:: Instruções do exercício ::
[A] Cite o trecho do texto sobre as medições dos trabalhadores entre "Empreiteiros: foram entrevistados" e "com as laterais.", inclusive.
[B] Responda às perguntas abaixo com base no texto sobre as medições dos trabalhadores.
(i) Quantos empreiteiros de roçada foram entrevistados?
(ii) Segundo o areeiro, quantas latas correspondem a 1 m³?
(iii) Quantos dias são gastos na construção da casa?
[C] Diga se cada afirmação abaixo está de acordo com o texto sobre as medições dos trabalhadores. Responda sim ou não e cite as palavras do texto que decidem a questão.
(i) O areeiro vende cerca de 12 m³ de areia por dia.
(ii) A casa precisa de 80 m² de forro.
(iii) O sitiante marcou três palmos na varinha.

:: Texto do documento ::
════

Empreiteiros: foram entrevistados três empreiteiros de roçada, onde preferem fazer cálculos mentalmente: usando corda ou trena para medir as áreas onde vai trabalhar, se um dos lados forem de metragem diferentes, soma-se frente e fundo e divide-se por dois. No caso, a área é em forma de trapézio. Logo em seguida, soma-se com as laterais.
Areeiros: Segundo o entrevistado, utilizava-se pás, latas e carrinho de mãos. Disse que 50 latas correspondem a 1 m³, 250 pás correspondem a 1 m³, e 16 carriolas também corresponde a 1 m³. Utiliza um barco para a extração da areia e que consegue retirar aproximadamente 5 m³ a 6 m³ de cada vez. O tempo gasto para essa extração é de aproximadamente 8 a 10 minutos. E diz que vende mais ou menos 12 m³ por dia de areia.
Sitiantes: O entrevistado no seu plantio de café, utilizou o método para a medição do espaçamento das covas de mudas de café da seguinte maneira: mediu quatro palmos e quatro dedos em uma varinha que para ele correspondia aproximadamente 1 m, esticou então uma linha sobre o terreno, mediu três varinhas e meia sobre a linha, ele amarrava uma tira de pano e cada tira de pano, perfurava-se um buraco para plantar a muda de café, depois mudava-se a linha lateralmente no mesmo compasso, surgindo-se então as ruas do café, tanto na horizontal como na vertical.

RESULTADOS
Para a construção da casa são necessárias 44 tábuas de 30 cm x 3 m x 2,5 cm. A quantidade de assoalho é de 80 m². A quantidade de forro necessário para forrar uma casa desse padrão é de 103 m². Para o ripamento são necessários: 10 ripões de 11 m de 6x6; 7 vigas de 10 m de 6x12; 88 m de barrotes de 6x12; 6 travessas de 9 m de 6x12. Necessitam de 96 eternit  para cobertura, e em média 50 kg de pregos variados, e o tempo gasto para a construção são de 30 dias, trabalhando duas pessoas.

════

:: Dados fornecidos ::

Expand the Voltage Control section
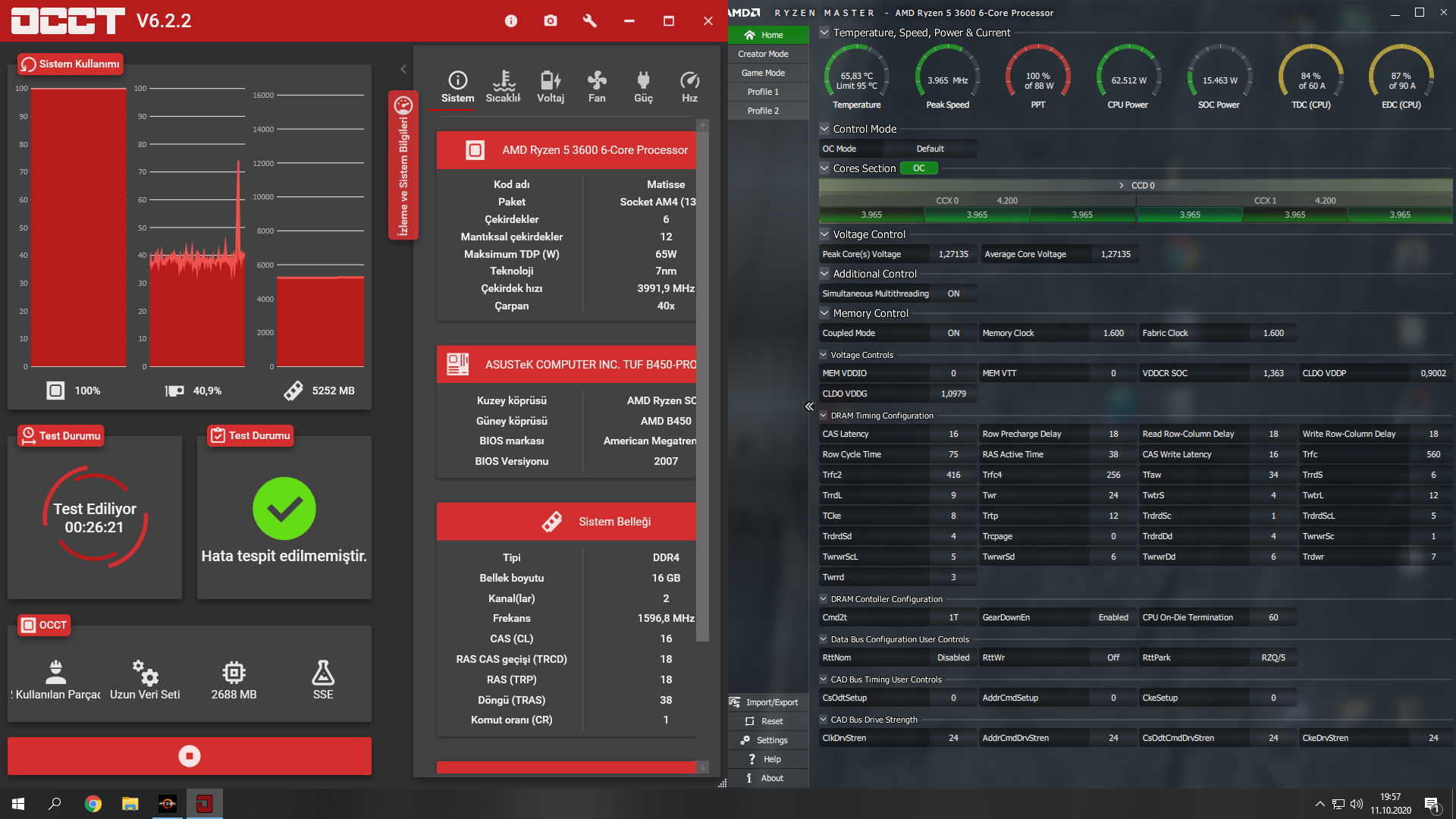 (825, 233)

════

:: Respostas escritas ::
[A]
Empreiteiros: foram entrevistados três empreiteiros de roçada, onde preferem fazer cálculos mentalmente: usando corda ou trena para medir as áreas onde vai trabalhar, se um dos lados forem de metragem diferentes, soma-se frente e fundo e divide-se por dois. No caso, a área é em forma de trapézio. Logo em seguida, soma-se com as laterais.

[B]
(i) Três.
(ii) 50 latas.
(iii) 30 dias, com duas pessoas trabalhando.

[C]
(i) Sim: "vende mais ou menos 12 m³ por dia de areia".
(ii) Não: "A quantidade de forro necessário para forrar uma casa desse padrão é de 103 m²".
(iii) Não: "mediu quatro palmos e quatro dedos em uma varinha".